What is required:
Beginning with the first line of the data below, reproduce every line unchanged, ending with the line that holds "Click visa name".

▼▼▼

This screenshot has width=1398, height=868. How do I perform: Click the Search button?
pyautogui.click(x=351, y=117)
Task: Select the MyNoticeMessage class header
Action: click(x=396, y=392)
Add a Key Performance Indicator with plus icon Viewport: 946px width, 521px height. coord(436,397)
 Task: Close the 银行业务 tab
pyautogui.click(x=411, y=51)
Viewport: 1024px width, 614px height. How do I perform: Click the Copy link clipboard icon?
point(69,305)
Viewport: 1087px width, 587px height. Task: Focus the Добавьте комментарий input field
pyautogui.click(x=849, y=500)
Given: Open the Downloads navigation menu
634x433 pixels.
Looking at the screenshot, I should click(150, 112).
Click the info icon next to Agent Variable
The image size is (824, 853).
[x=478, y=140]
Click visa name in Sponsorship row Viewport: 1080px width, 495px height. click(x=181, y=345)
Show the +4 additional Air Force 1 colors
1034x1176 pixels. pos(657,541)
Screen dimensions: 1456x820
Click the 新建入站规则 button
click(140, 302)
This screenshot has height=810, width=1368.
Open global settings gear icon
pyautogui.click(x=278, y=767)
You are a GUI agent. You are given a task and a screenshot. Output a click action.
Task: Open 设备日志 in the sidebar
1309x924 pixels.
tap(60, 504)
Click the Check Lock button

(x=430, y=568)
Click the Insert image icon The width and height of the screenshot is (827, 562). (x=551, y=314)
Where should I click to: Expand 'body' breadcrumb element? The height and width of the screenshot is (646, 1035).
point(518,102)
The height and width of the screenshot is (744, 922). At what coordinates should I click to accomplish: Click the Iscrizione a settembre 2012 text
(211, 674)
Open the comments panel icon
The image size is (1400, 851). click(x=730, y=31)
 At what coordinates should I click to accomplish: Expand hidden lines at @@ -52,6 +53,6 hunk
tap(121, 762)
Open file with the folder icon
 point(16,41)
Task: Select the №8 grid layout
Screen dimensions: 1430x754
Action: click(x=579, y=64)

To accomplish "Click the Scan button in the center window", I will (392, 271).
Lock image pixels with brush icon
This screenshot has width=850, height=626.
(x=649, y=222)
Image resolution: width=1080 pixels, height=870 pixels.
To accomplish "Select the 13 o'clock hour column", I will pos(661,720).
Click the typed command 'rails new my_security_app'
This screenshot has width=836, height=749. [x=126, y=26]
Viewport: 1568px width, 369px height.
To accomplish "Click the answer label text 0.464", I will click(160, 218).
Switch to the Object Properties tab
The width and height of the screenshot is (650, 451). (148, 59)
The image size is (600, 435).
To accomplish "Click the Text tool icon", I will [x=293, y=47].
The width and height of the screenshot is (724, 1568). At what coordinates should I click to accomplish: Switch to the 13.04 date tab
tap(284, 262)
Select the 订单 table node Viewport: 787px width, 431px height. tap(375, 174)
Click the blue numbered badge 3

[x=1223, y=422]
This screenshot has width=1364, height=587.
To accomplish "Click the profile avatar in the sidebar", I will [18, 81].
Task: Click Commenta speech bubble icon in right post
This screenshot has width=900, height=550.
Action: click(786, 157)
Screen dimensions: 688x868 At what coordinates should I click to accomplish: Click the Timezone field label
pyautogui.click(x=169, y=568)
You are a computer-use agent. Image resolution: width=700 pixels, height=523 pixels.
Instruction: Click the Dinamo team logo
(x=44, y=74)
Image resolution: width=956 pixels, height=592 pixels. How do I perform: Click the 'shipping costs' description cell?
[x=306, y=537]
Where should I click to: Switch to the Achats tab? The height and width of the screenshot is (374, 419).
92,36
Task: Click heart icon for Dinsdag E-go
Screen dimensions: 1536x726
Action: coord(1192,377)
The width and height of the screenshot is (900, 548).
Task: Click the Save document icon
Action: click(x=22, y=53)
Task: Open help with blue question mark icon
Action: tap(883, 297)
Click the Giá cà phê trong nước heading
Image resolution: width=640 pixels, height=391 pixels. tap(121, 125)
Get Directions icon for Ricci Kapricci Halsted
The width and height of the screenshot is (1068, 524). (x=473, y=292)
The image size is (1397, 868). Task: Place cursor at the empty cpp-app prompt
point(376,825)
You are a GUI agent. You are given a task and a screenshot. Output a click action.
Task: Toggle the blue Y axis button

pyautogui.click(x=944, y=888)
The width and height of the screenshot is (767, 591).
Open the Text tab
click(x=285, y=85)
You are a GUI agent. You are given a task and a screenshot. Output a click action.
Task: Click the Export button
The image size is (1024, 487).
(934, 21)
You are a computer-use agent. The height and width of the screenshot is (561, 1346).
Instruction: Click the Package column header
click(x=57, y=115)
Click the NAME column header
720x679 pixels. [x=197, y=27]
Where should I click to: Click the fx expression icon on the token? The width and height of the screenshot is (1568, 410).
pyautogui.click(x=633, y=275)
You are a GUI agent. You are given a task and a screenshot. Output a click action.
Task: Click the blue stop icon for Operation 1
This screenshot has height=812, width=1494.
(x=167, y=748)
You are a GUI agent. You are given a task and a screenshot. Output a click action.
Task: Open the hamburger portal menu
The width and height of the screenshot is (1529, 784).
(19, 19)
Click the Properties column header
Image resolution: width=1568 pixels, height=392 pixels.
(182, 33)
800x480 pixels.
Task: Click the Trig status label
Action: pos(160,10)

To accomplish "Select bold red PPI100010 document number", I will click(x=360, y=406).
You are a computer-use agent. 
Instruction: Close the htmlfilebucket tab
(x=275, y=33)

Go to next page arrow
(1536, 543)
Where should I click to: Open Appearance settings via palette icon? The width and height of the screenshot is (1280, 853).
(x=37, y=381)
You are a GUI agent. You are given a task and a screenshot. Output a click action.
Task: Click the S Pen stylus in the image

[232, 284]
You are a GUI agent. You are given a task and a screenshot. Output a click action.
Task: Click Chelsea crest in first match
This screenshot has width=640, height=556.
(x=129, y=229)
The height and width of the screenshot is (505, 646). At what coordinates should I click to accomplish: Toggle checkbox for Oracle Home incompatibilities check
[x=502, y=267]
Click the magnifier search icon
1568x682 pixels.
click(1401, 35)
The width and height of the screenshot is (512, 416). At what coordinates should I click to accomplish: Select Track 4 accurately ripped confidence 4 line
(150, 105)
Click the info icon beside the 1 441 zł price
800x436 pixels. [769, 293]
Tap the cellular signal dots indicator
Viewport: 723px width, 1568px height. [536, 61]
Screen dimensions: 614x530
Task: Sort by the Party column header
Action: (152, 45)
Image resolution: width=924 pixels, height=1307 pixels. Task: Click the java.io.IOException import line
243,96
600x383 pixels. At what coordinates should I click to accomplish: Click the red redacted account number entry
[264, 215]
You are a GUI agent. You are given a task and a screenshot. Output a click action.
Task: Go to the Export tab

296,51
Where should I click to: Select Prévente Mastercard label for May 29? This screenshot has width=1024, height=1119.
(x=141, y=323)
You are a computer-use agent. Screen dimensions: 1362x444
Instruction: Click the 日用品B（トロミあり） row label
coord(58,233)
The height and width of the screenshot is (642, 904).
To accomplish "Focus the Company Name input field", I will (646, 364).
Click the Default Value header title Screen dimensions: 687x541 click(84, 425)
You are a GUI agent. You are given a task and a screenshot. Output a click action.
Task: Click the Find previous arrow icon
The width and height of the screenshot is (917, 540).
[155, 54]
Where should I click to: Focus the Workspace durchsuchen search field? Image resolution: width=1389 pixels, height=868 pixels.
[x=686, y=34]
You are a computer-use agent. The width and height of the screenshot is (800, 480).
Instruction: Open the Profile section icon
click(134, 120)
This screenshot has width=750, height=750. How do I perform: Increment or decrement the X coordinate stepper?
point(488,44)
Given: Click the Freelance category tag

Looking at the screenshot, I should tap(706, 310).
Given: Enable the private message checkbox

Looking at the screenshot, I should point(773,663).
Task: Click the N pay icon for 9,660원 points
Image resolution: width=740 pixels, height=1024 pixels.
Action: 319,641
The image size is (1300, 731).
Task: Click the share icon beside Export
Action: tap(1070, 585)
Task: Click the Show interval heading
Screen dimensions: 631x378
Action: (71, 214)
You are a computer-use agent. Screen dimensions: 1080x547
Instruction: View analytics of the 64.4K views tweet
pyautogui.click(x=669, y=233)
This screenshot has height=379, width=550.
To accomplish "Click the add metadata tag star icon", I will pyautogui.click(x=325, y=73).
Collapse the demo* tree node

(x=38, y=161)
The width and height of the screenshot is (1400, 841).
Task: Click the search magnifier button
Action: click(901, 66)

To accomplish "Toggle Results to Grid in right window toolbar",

▲▲▲

Exercise result:
This screenshot has width=1398, height=868. How do I perform: Click the Search button?
pyautogui.click(x=351, y=117)
Task: Select the MyNoticeMessage class header
Action: click(x=396, y=392)
Add a Key Performance Indicator with plus icon Viewport: 946px width, 521px height. coord(436,397)
 Task: Close the 银行业务 tab
pyautogui.click(x=411, y=51)
Viewport: 1024px width, 614px height. How do I perform: Click the Copy link clipboard icon?
point(69,305)
Viewport: 1087px width, 587px height. Task: Focus the Добавьте комментарий input field
pyautogui.click(x=849, y=500)
Given: Open the Downloads navigation menu
634x433 pixels.
Looking at the screenshot, I should click(150, 112).
Click the info icon next to Agent Variable
The image size is (824, 853).
[x=478, y=140]
Click visa name in Sponsorship row Viewport: 1080px width, 495px height. click(x=181, y=345)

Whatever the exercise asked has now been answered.